SENI TATO DARI KEPULAUAN TALAUD TAHUN 1691
SENI TATO
DARI KEPULAUAN TALAUD TAHUN 1691
DALAM KISAH
SEJARAH PANGERAN GIOLO
Jejak Budak
Bertato dari Pulau Miangas (Kepl.Talaud)
dalam Catatan
Kolonial Inggris
An etching of 'Prince Giolo,' a tattooed slave captured from the Island of Miangas by William Dampier’s expedition in 1691.
Tempat asal Pangeran Giolo disebut sebagai Pulau
Miangas, yang terletak di Kepulauan Talaud, Sulawesi Utara. Meski
dalam catatan kolonial nama pulau ini sering kali ditulis dengan berbagai ejaan
seperti Meangis, Miengas, atau Mangis, nama resminya saat
ini adalah Pulau Miangas, dan dikenal juga secara lokal dengan nama Palmas.
Pada akhir abad ke-17, Eropa dikejutkan oleh kehadiran
seorang laki-laki bertato penuh yang dibawa dari negeri tropis nan jauh di
timur. Ia dijuluki "Pangeran Giolo", dan tubuhnya yang dihiasi
ukiran-ukiran hitam pekat dari kepala hingga kaki menjadi tontonan publik di
kota London. Namun, di balik kisah eksotisme itu, tersembunyi cerita tentang
perbudakan, kolonialisme, dan bagaimana tubuh manusia non-Eropa diperlakukan
sebagai objek hiburan dan studi ilmiah oleh kekuatan kolonial.
Pangeran Giolo, atau Jeoly sebagaimana ia kadang
disebut, berasal dari sebuah pulau kecil di ujung utara Indonesia: Pulau
Miangas, yang kini masuk wilayah Kabupaten Kepulauan Talaud, Sulawesi
Utara.
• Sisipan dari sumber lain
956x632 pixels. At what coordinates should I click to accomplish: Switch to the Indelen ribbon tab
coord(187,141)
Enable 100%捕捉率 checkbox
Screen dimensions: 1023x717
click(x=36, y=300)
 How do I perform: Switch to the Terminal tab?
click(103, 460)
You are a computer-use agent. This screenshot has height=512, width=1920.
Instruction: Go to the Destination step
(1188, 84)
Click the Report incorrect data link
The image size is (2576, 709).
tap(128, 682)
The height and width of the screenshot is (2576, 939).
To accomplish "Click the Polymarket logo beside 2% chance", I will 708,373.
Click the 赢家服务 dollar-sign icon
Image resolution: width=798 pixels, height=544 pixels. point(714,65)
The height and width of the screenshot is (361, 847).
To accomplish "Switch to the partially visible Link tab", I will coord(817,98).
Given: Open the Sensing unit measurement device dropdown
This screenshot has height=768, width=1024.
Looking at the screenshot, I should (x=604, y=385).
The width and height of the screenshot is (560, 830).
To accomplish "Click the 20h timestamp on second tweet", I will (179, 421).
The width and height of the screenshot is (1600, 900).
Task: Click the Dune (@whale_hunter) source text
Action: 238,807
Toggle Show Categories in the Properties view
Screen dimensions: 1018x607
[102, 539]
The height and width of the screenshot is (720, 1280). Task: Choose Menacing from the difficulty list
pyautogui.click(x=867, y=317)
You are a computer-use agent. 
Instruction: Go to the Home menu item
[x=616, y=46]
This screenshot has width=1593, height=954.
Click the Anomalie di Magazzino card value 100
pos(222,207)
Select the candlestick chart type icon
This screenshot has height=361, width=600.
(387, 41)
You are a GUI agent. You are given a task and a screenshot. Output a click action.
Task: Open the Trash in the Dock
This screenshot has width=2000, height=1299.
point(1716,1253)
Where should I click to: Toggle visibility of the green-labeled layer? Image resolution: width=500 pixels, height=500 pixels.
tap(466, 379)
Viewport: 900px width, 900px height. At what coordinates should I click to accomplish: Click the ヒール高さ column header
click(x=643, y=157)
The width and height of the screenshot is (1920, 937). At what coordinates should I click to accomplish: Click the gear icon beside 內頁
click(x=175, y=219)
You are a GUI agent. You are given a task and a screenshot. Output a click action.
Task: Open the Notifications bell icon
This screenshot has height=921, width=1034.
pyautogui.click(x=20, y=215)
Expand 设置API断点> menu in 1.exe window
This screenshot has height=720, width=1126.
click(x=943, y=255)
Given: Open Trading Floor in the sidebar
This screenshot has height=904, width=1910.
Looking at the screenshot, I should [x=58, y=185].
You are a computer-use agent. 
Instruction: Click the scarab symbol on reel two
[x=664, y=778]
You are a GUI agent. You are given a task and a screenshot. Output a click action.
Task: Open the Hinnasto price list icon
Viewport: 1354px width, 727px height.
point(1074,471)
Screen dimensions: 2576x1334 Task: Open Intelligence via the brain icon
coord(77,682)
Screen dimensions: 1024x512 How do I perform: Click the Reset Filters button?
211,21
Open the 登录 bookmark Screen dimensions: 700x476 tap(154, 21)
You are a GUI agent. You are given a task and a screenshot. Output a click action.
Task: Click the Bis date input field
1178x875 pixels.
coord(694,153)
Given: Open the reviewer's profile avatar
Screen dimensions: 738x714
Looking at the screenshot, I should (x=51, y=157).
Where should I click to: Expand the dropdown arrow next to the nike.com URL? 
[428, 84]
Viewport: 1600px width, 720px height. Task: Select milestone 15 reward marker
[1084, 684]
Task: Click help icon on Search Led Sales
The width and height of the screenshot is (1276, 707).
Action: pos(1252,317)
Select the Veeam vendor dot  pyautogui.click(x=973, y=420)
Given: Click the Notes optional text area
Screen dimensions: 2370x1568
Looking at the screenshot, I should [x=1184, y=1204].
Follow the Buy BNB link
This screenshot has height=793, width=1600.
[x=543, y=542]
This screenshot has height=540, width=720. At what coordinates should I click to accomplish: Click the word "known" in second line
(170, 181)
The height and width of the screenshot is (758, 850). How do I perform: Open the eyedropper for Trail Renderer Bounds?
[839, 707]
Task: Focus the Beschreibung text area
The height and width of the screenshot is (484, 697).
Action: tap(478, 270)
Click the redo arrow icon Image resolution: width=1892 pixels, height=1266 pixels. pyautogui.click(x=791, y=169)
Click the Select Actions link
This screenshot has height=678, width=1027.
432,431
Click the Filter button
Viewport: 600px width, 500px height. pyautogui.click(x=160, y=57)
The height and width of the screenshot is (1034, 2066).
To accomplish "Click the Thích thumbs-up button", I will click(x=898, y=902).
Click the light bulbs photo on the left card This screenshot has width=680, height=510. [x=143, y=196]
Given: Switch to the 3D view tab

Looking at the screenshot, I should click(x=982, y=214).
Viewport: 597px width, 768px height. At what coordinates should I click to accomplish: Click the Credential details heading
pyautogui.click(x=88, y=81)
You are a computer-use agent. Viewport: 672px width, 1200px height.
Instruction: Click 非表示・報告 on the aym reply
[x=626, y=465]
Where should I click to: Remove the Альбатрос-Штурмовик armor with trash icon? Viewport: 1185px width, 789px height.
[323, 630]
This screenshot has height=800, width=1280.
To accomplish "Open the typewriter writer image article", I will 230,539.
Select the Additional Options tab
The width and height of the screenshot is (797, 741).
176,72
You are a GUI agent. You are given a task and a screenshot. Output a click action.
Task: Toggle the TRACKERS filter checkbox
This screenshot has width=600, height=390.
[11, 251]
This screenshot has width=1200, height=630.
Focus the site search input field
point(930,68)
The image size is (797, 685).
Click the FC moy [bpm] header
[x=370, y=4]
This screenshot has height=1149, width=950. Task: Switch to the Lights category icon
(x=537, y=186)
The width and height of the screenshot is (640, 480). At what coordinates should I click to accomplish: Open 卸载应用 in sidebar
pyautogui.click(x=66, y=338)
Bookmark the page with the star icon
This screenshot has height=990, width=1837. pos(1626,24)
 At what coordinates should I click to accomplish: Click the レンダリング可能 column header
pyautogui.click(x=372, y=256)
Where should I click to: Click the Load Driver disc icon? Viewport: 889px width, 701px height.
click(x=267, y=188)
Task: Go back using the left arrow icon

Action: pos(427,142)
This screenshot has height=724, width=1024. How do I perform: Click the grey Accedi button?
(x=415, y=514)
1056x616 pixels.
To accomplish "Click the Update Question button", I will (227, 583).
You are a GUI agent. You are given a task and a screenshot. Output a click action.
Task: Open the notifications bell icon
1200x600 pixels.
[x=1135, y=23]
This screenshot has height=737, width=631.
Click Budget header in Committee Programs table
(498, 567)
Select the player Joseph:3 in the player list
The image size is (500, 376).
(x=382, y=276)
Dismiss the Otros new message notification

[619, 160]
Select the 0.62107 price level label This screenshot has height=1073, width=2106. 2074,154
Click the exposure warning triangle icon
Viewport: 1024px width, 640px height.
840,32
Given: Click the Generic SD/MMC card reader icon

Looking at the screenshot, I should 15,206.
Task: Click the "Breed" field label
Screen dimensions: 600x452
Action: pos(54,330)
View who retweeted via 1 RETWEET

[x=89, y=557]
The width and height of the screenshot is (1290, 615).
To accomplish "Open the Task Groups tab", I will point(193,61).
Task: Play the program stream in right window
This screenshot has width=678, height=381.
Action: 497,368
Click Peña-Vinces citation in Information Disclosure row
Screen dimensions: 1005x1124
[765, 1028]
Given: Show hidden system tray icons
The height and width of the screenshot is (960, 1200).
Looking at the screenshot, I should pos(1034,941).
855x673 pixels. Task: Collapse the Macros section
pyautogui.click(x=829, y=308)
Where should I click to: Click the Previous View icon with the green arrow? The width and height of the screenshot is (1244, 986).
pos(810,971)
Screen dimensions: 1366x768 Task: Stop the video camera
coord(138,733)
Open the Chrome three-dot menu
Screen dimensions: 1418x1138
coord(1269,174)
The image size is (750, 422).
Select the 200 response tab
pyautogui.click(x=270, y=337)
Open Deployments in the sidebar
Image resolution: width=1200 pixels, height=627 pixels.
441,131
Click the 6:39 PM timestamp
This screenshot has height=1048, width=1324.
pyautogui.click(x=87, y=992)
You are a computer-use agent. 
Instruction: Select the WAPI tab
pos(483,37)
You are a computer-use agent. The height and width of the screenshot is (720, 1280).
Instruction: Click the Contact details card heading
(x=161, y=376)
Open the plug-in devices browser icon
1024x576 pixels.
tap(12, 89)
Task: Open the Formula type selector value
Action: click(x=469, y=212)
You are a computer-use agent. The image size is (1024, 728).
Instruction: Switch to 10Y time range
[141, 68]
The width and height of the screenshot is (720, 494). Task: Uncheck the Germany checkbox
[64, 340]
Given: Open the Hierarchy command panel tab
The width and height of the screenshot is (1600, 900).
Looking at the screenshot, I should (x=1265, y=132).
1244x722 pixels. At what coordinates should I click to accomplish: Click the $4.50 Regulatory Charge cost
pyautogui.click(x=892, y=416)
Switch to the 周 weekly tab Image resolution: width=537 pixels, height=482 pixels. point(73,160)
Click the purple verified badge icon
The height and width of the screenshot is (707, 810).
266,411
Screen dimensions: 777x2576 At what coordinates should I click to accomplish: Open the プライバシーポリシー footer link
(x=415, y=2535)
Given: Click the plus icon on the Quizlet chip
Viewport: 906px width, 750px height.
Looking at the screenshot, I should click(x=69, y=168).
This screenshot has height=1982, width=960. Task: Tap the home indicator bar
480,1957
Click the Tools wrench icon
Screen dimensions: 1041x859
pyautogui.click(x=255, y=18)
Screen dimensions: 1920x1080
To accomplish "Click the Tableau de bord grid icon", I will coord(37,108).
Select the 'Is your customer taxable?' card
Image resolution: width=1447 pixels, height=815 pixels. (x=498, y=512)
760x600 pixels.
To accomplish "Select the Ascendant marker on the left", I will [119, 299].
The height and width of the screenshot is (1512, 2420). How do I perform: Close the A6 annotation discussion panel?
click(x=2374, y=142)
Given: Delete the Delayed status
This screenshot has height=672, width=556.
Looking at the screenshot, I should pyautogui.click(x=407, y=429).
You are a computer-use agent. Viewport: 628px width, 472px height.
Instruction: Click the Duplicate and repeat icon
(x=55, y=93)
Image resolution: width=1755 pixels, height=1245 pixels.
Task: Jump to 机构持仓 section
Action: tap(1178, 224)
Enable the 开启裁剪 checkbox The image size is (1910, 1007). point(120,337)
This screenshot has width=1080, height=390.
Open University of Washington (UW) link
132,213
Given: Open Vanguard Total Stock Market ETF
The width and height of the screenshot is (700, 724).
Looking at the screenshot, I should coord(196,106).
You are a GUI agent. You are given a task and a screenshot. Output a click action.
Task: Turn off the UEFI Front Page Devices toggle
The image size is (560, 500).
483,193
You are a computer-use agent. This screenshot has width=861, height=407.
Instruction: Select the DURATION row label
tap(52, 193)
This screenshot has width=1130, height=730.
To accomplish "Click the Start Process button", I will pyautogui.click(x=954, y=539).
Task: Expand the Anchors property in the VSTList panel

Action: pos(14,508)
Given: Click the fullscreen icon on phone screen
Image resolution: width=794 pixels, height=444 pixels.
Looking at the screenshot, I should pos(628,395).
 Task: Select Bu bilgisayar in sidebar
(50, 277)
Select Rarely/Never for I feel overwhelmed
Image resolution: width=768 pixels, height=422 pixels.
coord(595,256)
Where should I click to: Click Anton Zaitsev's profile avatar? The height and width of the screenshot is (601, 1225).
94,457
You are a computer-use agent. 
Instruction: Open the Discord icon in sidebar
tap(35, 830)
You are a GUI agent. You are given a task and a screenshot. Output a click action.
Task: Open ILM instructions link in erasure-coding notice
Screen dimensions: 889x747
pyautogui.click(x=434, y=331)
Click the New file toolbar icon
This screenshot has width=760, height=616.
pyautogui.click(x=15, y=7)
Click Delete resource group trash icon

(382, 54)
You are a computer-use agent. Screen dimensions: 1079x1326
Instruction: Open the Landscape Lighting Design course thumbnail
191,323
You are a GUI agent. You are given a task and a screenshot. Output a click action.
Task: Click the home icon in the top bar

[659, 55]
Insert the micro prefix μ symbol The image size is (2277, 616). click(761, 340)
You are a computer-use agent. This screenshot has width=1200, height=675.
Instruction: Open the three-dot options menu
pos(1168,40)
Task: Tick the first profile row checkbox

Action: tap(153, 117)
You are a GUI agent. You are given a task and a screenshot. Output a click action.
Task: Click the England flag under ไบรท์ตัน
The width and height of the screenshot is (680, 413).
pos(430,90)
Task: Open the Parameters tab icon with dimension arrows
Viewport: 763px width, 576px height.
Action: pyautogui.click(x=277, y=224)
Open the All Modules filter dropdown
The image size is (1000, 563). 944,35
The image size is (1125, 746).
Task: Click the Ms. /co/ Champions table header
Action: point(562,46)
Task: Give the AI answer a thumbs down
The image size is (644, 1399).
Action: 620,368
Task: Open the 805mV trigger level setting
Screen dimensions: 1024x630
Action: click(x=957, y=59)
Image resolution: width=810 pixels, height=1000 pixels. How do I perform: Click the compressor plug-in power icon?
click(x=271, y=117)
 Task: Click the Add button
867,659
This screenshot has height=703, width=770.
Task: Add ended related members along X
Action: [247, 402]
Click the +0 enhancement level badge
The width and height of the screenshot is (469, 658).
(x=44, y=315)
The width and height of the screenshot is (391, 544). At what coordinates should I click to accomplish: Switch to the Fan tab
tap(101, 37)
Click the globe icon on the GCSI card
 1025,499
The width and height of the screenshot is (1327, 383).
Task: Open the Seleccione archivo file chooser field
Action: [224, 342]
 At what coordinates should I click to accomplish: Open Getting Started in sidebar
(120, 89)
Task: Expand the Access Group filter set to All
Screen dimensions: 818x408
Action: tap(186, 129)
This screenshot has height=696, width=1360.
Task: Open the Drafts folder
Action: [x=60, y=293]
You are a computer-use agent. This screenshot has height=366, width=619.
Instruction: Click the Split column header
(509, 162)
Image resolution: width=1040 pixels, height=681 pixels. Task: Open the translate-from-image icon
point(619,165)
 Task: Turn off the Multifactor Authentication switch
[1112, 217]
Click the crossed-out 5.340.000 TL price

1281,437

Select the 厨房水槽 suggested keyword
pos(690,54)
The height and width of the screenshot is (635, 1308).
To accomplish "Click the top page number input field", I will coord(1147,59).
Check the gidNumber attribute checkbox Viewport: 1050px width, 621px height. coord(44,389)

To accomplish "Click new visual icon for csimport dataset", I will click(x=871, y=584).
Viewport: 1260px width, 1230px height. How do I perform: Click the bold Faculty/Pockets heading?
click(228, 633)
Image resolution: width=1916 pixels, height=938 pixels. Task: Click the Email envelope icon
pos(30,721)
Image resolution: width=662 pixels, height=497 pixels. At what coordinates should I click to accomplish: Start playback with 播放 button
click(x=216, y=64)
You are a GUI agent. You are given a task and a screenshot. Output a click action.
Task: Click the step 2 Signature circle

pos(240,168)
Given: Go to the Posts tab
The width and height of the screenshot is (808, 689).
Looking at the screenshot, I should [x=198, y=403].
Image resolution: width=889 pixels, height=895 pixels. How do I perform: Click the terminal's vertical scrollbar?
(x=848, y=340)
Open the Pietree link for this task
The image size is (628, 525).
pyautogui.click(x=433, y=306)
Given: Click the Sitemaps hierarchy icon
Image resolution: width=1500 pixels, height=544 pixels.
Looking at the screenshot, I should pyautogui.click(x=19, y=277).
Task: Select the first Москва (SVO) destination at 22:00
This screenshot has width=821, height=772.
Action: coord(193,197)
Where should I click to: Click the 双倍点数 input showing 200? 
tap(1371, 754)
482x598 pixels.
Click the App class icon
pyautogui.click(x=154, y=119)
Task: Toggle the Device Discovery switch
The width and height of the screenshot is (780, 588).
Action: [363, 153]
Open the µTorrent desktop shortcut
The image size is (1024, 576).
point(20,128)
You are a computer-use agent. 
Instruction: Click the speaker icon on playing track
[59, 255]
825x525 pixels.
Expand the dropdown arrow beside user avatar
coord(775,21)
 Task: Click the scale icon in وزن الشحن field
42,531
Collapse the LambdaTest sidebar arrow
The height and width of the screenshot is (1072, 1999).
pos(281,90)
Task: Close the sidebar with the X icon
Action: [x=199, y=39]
Dalam catatan pelaut Inggris William Dampier, Giolo disebut
sebagai seorang lelaki yang berasal dari "Pulau Meangis," dan dibeli
dari para pemilik budak di wilayah Mindanao pada tahun 1691.
Giolo bukan sekadar tawanan. Ia disebut-sebut sebagai anak
dari seorang kepala suku atau raja setempat — sehingga kemudian ia dijuluki
oleh orang Inggris sebagai “Prince Giolo”. Apakah klaim ini benar atau
dibuat-buat sebagai strategi pemasaran oleh Dampier? Sampai kini, pertanyaan
itu tetap menggantung.
Apa yang membuat Giolo sangat mencolok adalah tato-tato
di seluruh tubuhnya — dari wajah, dada, lengan, punggung, hingga kaki.
Dalam catatan Dampier (A New Voyage Round the World, 1697), disebutkan
bahwa tato tersebut berbentuk pola geometris, hewan, dan simbol-simbol suku,
ditusuk dengan jarum dari duri dan diwarnai dengan arang atau jelaga.
Bagi masyarakat tempat asalnya, tato bukan sekadar hiasan.
Ia melambangkan status, keberanian, pengalaman, dan peran sosial. Namun,
ketika dibawa ke Inggris, tubuh bertato Giolo justru dipandang sebagai fenomena
asing, bahkan ganjil, yang layak dijadikan objek tontonan.
Pada tahun 1692, Giolo dibawa ke London. Ia
dipamerkan sebagai bagian dari tontonan publik — pertunjukan manusia asing yang
lazim saat itu. Poster-poster menyebutnya sebagai “Painted Prince” dari pulau
eksotis di Samudera Hindia, dan masyarakat membayar untuk melihatnya.
Tubuh Giolo dijadikan spektakel. Ia menjadi simbol
eksotisme dunia Timur yang “liar namun mempesona,” sebuah narasi kolonial yang
mendominasi imajinasi Eropa terhadap bangsa-bangsa di Asia dan Pasifik. Narasi
ini menciptakan othering, yaitu pandangan bahwa mereka yang berbeda
dianggap lebih rendah atau sebagai "objek".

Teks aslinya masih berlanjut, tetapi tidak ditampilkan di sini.